- PASSAGE FOR REVIEW -

I don't think you should feel any fault. But at the same time understand that men can be predators.
Let me share a short story which is my best way to express what I mean to say.
17 I was rape (no need for details) After that I left the party scene, I guess as part of the trauma. Any way I was assualted several times after. I felt guilt for years. But the fact of the matter, I know I am more vulnerable then most, A giddy, 5.2, gullible young lady makes good prey. Let say I was a squirrel and one day I decided I wanted to be a lion. To do this I wanted to understand what I can do to become so, so I educate myself, because I can't force education on others, so I train in martial arts, because I cannot guarantee someone wont approach me with violence. I can't control other people but I make myself something other then prey.
I wish it could be different but its not. I hope this does not make you feel at fault in anyway I do not intend that. I suggest you talk to other professionals to decide whether you have the option to press charges or something else.
Another story to tell:
I known this guy for 3 years, I knew him from going on occasional small parties. I always go with my bf or a friend to keep an eye on me as a learned habit. He has made it clear that he was into me from the start but I let him know I was not interested and am in a relationship.
One day he invited me over to pick up some tools I needed and told his wife was there and we could all have a beer. I said sure, but I would have to hang out for a bit so I do not drive intoxicated (I do not recommend this, I know my body weight allows one drink before reaching the limit so I always wait just in case.) He said sure. When I get there he says the kids are asleep with his wife. So we drank by the car (first yellow flag), then he invites me in for a bit (red flag) but I figured I would be fine since I can defend myself now. One beer turned to two. And he started confessing he loved me. Which I thought was ridiculous so I asked "Are you sure you love me, or are your alternative motives getting the best of you?" He then gets angry, and tries to argue his case. Then he grabs me from behind and hold me tight. I used a technique I learned to push his arms out enough to slide under his arms, use my hips to push him back and turn quickly into fighting stance and I punch him in the rib (but not to hard because I was not sure what he was intending to do). I am sure I looked terrified but prepared. He looked like he felt bad, and tried to play it of as a joke, which may be. Either way I felt empowered. There were many things I should have seen as a threat, but now I feel less threatened and more free to hang out with male friends because I know I can defend myself.
Hope this helps and does not make you feel worst,[DOUBLEPOST=1400629910,1400629668][/DOUBLEPOST]Be patient and understanding with yourself. I am sorry you are dealing with this.

- BRIEF A -
In the forum post, how long had the writer known the man in the second story?
- BRIEF B -
Rewrite the part of the forum post that begins at the words "17 I was rape" and stops after "or something else.", putting "rabbit" in place of "squirrel".

- SUPPLIED INFORMATION -
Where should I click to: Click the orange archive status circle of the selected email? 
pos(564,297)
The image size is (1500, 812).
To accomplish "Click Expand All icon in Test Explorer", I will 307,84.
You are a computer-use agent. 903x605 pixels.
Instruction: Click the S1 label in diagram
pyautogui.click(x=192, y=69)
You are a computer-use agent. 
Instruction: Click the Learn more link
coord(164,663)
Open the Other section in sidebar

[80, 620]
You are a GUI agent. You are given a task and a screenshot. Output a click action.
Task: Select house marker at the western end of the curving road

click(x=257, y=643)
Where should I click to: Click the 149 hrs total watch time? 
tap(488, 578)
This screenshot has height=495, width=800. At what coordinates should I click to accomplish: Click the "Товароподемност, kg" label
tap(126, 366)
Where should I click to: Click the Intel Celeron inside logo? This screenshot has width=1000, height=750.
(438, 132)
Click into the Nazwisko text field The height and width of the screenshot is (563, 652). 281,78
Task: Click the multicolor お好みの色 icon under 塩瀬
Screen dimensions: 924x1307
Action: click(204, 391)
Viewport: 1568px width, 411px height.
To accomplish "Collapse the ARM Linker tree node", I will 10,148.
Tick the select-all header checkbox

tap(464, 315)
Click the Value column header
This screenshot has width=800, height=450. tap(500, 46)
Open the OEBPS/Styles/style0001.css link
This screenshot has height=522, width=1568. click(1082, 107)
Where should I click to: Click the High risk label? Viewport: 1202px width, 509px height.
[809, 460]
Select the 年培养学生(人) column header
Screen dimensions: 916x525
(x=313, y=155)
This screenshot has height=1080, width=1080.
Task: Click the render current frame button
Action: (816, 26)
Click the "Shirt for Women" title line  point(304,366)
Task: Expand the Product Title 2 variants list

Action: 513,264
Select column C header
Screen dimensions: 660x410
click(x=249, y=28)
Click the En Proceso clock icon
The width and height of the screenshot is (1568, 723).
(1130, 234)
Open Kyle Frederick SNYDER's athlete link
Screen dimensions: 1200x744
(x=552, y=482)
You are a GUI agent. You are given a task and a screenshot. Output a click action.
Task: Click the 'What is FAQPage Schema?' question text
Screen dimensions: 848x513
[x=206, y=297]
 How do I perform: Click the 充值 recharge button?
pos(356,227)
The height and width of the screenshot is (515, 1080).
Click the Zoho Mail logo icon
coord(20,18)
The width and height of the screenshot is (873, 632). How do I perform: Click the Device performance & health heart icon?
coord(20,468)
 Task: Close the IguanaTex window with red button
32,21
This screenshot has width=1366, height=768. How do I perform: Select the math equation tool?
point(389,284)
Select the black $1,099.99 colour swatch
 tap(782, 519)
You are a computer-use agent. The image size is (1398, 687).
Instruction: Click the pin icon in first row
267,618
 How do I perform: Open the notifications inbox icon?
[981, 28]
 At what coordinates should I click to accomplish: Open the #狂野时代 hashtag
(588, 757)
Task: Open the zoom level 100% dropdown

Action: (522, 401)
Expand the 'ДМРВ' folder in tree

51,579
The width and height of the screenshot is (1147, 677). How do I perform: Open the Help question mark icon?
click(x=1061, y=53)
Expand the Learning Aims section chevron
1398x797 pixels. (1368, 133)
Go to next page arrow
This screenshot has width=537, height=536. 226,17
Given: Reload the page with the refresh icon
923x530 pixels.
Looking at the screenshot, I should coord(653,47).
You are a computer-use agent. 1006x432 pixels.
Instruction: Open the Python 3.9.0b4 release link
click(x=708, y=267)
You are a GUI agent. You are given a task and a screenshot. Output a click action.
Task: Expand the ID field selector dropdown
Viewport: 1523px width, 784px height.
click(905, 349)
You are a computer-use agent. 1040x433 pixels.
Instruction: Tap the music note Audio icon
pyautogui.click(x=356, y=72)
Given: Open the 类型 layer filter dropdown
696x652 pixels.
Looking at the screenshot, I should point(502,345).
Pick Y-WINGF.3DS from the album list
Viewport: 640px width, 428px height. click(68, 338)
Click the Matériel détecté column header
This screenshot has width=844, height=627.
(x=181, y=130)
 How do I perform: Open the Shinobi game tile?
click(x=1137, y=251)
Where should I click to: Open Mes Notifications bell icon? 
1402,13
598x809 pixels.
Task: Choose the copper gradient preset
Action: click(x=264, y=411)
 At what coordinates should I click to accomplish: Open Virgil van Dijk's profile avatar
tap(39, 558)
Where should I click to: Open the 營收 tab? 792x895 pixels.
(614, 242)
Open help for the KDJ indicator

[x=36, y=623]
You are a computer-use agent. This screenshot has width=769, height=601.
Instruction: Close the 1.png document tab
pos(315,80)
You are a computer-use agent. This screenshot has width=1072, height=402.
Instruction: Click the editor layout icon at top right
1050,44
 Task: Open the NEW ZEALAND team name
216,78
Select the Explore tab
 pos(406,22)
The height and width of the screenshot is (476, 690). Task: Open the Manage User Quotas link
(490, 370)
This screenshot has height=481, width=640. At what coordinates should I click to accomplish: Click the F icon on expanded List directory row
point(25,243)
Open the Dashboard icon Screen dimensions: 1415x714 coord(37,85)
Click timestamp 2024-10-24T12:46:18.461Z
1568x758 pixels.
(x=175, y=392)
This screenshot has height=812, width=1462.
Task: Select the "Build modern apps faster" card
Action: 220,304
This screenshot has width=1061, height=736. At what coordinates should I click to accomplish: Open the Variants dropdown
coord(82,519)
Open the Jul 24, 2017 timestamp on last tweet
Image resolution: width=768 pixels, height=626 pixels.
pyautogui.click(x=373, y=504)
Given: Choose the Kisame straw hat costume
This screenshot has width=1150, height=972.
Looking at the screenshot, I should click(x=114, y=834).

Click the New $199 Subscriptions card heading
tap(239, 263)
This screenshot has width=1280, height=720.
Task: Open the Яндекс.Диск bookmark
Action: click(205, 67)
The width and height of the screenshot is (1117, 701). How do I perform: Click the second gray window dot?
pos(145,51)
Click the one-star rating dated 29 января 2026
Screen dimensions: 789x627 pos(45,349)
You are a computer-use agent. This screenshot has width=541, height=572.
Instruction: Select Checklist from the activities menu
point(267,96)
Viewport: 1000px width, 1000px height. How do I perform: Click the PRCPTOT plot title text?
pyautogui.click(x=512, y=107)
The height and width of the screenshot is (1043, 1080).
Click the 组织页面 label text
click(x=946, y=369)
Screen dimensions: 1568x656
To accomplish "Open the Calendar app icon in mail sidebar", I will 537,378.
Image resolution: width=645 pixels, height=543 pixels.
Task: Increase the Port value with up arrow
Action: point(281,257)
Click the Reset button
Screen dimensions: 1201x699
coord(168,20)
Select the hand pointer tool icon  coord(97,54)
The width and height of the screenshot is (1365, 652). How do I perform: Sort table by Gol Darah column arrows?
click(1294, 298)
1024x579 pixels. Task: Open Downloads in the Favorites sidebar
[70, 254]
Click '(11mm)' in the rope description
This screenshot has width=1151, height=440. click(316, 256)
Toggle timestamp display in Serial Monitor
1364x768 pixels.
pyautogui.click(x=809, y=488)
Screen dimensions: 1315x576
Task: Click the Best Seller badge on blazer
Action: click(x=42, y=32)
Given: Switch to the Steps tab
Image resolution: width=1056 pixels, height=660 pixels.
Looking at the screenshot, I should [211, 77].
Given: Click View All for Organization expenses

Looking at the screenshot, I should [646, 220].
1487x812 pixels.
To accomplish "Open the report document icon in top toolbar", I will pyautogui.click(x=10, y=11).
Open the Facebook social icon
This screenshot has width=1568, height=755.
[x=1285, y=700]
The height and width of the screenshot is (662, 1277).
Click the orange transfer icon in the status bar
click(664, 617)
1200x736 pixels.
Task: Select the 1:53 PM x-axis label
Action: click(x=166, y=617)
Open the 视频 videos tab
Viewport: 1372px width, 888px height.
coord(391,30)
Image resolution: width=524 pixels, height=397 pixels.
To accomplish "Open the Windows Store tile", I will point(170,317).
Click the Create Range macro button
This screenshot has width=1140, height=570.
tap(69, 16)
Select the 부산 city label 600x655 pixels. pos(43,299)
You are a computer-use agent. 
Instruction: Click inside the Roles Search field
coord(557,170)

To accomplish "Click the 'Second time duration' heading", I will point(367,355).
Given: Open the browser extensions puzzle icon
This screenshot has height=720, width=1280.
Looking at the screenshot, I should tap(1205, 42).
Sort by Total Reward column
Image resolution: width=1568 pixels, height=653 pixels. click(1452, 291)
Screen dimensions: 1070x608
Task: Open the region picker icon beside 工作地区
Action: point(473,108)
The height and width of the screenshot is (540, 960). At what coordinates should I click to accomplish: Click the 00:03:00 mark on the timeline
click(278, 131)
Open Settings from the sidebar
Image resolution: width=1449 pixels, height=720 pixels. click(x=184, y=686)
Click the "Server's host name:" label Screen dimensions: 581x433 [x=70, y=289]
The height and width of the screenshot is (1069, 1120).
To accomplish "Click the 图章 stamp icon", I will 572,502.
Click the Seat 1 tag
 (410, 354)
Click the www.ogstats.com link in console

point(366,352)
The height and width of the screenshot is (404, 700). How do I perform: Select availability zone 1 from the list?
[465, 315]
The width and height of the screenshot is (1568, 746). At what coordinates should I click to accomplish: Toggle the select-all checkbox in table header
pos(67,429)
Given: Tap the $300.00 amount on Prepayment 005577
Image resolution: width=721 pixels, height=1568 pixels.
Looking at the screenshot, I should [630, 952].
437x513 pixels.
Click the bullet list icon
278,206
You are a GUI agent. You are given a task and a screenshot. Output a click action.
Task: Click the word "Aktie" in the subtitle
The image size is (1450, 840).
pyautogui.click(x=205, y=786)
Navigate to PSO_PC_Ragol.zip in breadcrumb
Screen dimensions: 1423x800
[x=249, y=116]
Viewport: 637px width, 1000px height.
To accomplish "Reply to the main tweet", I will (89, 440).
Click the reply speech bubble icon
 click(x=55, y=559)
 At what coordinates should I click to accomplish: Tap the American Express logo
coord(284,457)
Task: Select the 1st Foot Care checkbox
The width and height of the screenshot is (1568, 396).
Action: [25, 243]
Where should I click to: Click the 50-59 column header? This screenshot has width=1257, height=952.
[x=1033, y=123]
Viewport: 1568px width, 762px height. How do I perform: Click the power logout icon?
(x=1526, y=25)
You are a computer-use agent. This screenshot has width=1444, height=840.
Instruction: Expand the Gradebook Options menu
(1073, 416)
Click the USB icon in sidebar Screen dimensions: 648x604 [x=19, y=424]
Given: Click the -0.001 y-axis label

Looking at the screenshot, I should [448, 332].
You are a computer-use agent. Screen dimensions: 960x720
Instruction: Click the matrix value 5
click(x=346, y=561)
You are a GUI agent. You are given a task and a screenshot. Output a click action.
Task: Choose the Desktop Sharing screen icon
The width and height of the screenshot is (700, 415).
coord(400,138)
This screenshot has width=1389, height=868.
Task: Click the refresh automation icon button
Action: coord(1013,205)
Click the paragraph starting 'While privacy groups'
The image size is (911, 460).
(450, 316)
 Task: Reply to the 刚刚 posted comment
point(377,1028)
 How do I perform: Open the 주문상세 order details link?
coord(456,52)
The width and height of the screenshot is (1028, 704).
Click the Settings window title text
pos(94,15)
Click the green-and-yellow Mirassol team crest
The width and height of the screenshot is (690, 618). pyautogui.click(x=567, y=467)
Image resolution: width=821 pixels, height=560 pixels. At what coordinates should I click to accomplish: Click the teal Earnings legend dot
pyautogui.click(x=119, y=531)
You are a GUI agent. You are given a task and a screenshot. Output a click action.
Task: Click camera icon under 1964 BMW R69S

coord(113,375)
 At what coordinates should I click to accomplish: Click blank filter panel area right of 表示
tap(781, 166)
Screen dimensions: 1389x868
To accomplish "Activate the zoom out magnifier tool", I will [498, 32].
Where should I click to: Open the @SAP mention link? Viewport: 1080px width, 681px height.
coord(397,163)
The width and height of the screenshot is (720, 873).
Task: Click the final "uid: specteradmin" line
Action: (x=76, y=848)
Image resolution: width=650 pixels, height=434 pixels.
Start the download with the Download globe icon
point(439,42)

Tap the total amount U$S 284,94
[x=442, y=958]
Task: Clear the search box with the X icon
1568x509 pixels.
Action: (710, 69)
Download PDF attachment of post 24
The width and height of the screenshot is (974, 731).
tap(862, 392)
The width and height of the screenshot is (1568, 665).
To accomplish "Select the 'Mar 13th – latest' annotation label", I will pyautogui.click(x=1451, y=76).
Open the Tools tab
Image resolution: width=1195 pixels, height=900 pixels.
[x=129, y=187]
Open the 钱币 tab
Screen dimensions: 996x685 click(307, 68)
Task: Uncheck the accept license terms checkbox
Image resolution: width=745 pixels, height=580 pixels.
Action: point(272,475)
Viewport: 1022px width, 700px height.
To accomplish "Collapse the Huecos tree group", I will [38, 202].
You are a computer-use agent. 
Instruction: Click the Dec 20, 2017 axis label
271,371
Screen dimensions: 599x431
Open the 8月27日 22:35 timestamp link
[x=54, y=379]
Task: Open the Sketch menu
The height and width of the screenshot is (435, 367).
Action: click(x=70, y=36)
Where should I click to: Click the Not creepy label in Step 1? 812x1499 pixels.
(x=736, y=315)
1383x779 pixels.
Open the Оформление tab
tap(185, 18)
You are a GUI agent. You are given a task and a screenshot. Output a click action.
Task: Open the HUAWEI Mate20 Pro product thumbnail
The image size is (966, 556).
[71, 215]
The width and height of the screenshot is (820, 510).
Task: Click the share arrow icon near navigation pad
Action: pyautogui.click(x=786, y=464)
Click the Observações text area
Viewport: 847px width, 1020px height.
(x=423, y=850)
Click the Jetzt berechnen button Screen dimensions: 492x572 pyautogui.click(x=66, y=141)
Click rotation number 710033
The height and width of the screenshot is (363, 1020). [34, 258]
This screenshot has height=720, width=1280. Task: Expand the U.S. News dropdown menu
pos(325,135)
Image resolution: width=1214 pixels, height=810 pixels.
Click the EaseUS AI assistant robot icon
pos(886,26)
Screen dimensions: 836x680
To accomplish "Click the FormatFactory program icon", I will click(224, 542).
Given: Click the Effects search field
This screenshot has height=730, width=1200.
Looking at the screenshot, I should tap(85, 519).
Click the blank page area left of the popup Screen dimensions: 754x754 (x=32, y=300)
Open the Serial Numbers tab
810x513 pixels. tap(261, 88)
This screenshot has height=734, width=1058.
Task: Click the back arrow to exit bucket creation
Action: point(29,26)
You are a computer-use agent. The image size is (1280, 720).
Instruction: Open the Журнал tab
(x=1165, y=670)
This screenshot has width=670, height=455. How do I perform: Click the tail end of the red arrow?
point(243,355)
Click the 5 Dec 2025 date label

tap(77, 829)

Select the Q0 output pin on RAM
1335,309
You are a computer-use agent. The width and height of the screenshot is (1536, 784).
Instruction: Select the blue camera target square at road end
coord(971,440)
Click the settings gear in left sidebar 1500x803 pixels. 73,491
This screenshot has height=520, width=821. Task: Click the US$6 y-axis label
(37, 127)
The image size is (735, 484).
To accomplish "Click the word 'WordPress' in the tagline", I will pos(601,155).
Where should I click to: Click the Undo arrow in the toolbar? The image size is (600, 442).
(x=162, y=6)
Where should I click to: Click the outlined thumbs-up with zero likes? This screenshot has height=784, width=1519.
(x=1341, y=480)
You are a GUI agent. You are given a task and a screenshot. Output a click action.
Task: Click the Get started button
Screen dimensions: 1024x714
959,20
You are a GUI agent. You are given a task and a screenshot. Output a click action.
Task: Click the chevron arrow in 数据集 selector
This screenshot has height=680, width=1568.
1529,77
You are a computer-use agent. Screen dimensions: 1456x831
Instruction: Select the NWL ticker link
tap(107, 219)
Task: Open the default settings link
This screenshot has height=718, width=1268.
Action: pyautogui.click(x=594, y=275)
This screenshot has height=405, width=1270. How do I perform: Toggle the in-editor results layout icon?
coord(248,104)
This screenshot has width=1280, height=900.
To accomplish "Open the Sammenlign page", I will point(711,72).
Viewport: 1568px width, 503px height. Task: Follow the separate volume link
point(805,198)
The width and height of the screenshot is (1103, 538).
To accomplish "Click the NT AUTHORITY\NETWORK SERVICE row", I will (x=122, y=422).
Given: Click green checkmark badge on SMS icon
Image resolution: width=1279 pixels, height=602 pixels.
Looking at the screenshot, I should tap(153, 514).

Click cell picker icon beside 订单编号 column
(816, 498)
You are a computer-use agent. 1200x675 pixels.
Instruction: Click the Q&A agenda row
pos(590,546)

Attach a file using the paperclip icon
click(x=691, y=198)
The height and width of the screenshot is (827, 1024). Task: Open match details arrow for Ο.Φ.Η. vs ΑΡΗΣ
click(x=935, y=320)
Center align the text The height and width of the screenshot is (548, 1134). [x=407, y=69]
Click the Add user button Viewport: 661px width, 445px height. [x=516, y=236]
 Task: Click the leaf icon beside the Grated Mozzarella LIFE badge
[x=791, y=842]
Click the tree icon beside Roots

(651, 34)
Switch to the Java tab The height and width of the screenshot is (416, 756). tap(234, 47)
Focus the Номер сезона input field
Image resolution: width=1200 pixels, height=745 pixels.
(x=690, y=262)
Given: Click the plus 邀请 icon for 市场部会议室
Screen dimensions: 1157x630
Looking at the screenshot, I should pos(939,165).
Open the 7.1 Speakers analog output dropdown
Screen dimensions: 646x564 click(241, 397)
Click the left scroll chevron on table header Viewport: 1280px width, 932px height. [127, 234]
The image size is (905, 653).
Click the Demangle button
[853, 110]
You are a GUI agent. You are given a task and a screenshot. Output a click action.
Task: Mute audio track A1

- SOLUTION A -
Three years.

- SOLUTION B -
17 I was rape (no need for details) After that I left the party scene, I guess as part of the trauma. Any way I was assualted several times after. I felt guilt for years. But the fact of the matter, I know I am more vulnerable then most, A giddy, 5.2, gullible young lady makes good prey. Let say I was a rabbit and one day I decided I wanted to be a lion. To do this I wanted to understand what I can do to become so, so I educate myself, because I can't force education on others, so I train in martial arts, because I cannot guarantee someone wont approach me with violence. I can't control other people but I make myself something other then prey.
I wish it could be different but its not. I hope this does not make you feel at fault in anyway I do not intend that. I suggest you talk to other professionals to decide whether you have the option to press charges or something else.